The creator Storm deserves in her debut film should care as much about her African-American identity as they do her mutant powers. Ryan Coogler’s Black Panther feels like a revelation because it’s not Hollywood’s usual depiction of black people—it depicts black Americans, black Africans, black people of different skin tones, black people who are heroes and villains and fathers and mothers and lovers and warriors. It is a film interested in the identities of African-Americans, what separates black Americans from black Africans, and what also brings us together. Storm is the daughter of N’Dare, a Kenyan tribal princess, and David Munroe, an American photographer. Many of the themes brought up during the conflict between T’Challa and Killmonger would have to be revisited in a Storm film.
Meanwhile, we’ve yet to have a Storm film announced, while films for Captain Marvel and Black Widow and Kitty Pryde march on, but with the release of Black Panther it’s not merely necessary for Marvel to greenlight a Storm film, it would be insane for them not to. Black Panther has become a global phenomenon at this point, and the film exhibits such beautiful, nuanced portrayals of black women that it would be disheartening to see those black women relegated to the sidelines of the Marvel Cinematic Universe.

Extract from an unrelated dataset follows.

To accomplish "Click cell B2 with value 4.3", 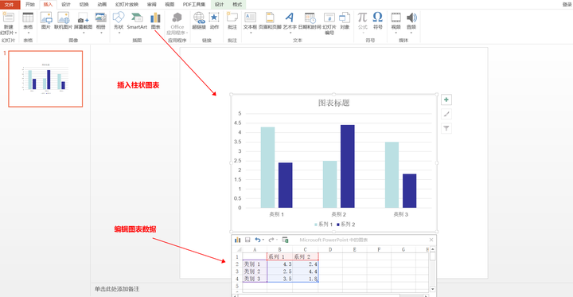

To be fair, the Fox-Disney merger has not yet closed, and it seems like if Marvel were to make a Storm film, it would be a Disney enterprise. No one wants Storm hanging out in whatever current state the X-Men films are in right now. She deserves to roam the African continent with her brothers and sisters in Black Panther. She deserves to prove that she is capable of running a team in an Avengers film. She deserves the care that Kevin Feige has shown to films like Thor: Ragnarok and Black Panther by letting directors Taika Waititi and Ryan Coogler put every ounce of their souls and culture into their film projects, despite them being part of a sprawling franchise.
Storm deserves the best. The men who tried to give us to her before weren’t ready for her greatness, but her future looks bright.